Segment Start: Listed records

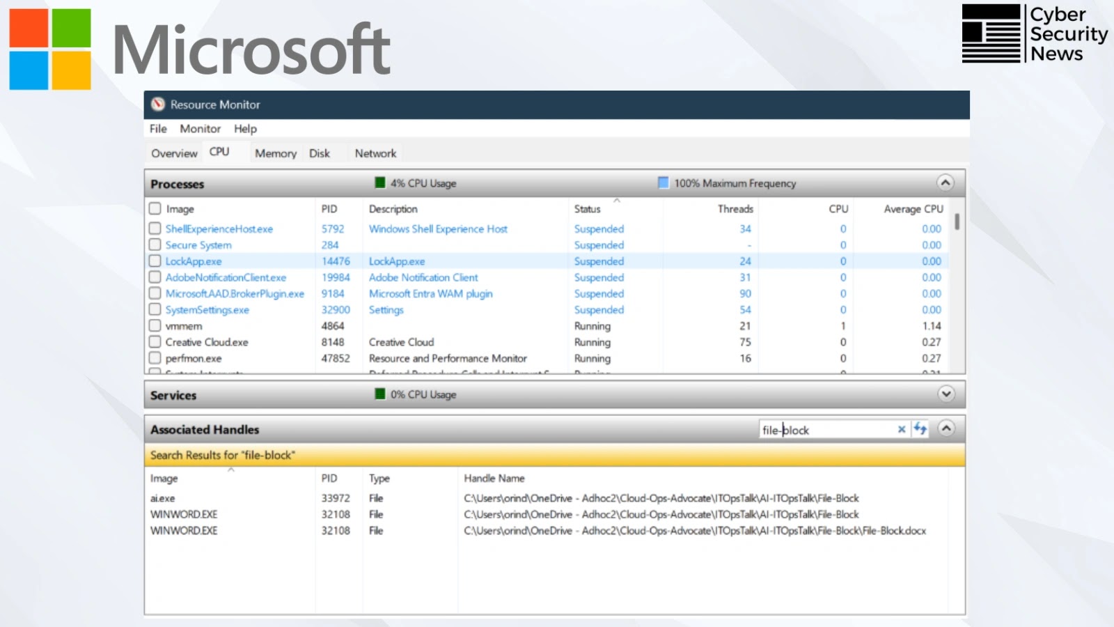
Task: Select the ShellExperienceHost.exe process link
Action: pyautogui.click(x=219, y=229)
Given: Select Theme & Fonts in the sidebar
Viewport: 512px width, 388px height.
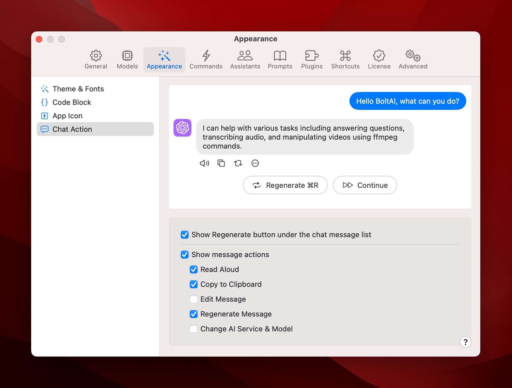Looking at the screenshot, I should pos(78,89).
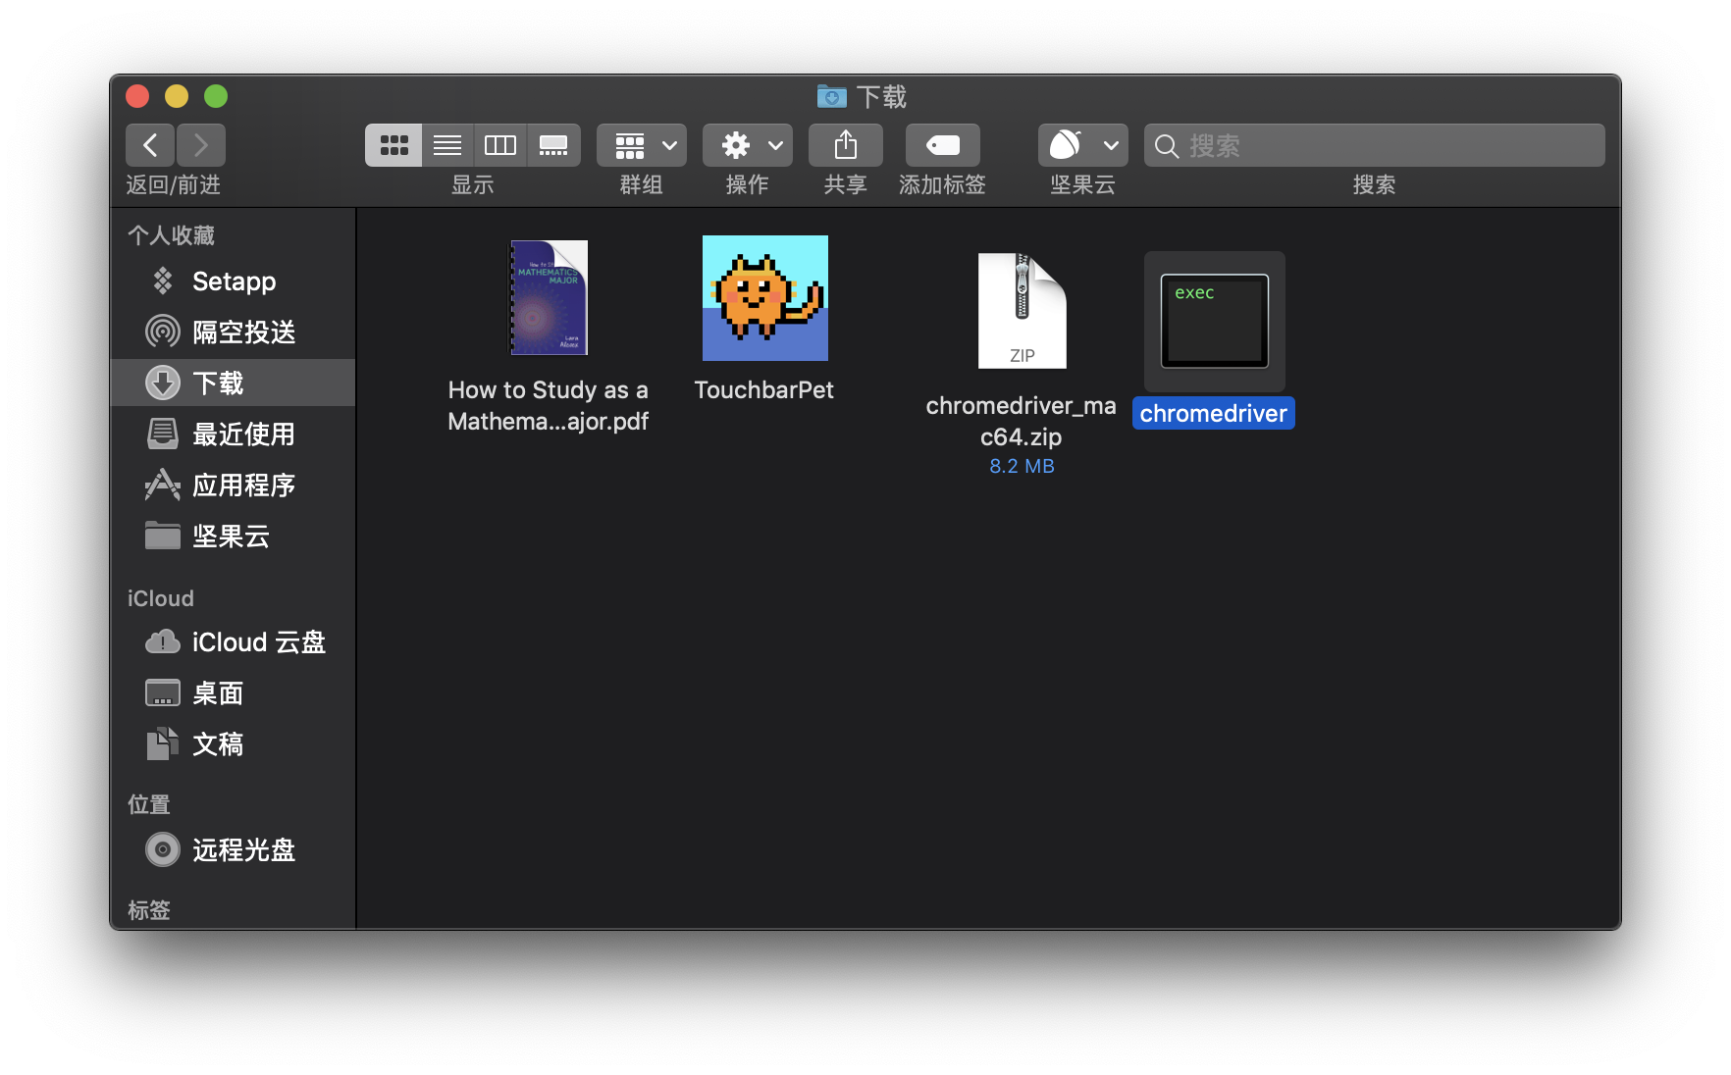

Segment End: Listed records

__Requirement__: Please print exactly the lines running from the line with "Given: Select Theme & Fonts in the sidebar" through the final line of the material, and nothing more. Keep pictures out.

__Exercise solution__:
Given: Select Theme & Fonts in the sidebar
Viewport: 512px width, 388px height.
Looking at the screenshot, I should pos(78,89).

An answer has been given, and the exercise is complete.